The new global tariffs imposed by US President Donald Trump, which he claims are “reciprocal” and should come into effect on August 1st, begin to be applied this Thursday.
In a statement to TSF, José Rijo, one of the founders of the Alliance of European Law Firms for Customs and Commercial Law, believes that European legislation is prepared to respond to the United States should the US President decide to break the agreement with Brussels on the 15% customs tariff rate. The lawyer specializing in customs law acknowledges that we are witnessing “a new paradigm in international trade relations,” but assures that the law is keeping pace with the implementation of new tariffs.
“Legislation is constantly changing and has naturally accompanied this instability. If this agreement is broken or the Americans decide to begin taxing Portuguese and European products, we have legislation already fully prepared to, just one activation away, begin retaliating in kind,” José Rijo explained to TSF.
The US is now beginning to implement its new tariff plan, which includes a global minimum of 10% and duties starting at 15% for countries that have a trade surplus with the US.
Nearly 40 countries are subject to the additional tariff, for countries with which the United States considers it to have a trade deficit, including Costa Rica, Ecuador, Venezuela, and Bolivia.
The value of the new customs duties, which will affect several dozen countries, ranges from 10% to 41%, with products from the European Union, Japan, and South Korea being taxed at 15% and those from the United Kingdom at 10%.

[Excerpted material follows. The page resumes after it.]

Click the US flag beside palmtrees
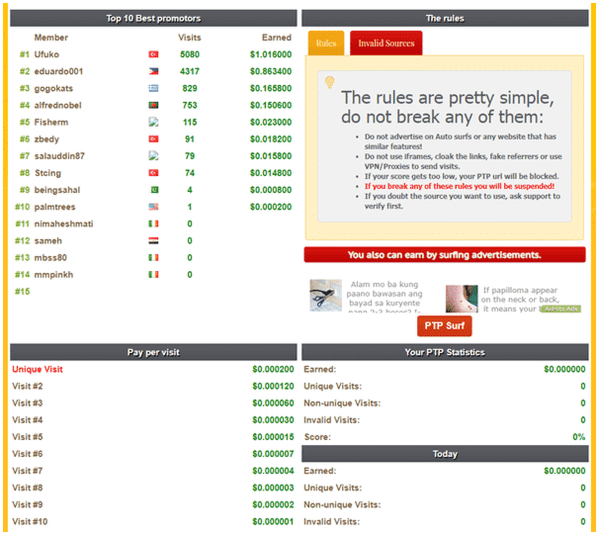Screen dimensions: 599x535 coord(154,207)
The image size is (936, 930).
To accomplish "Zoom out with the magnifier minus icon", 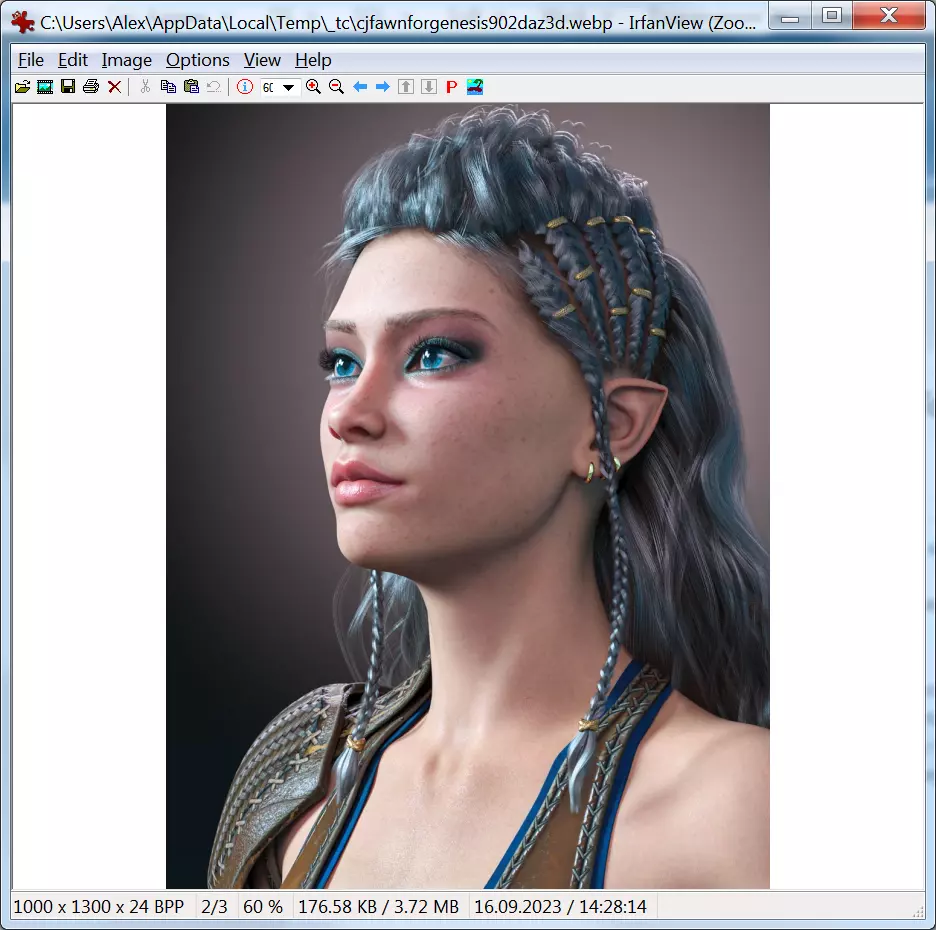I will point(336,87).
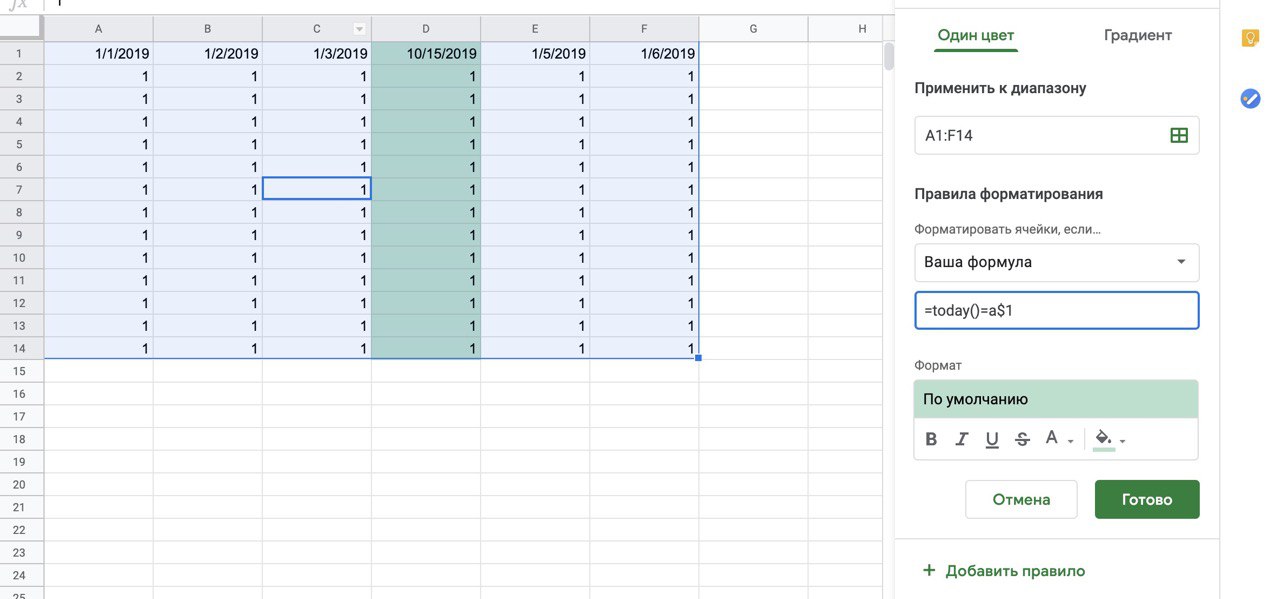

Indonesia, on the other hand, will face a 19% rate, while Vietnam and Taiwan will face surcharges of 20%.
In the case of the European Union, a trade agreement was reached with the US at the end of July, although on Tuesday, President Donald Trump threatened to impose 35% tariffs if the bloc did not invest the $600 billion it agreed to inject into the American economy.
On July 31, Donald Trump decided, via executive order, that the new global tariffs would begin to be applied starting this Thursday, thus postponing them for about a week.
For countries from which the US sells more than it buys, the 10% tariff set on April 2, the date on which a full series of tariffs on US partners, remains in effect.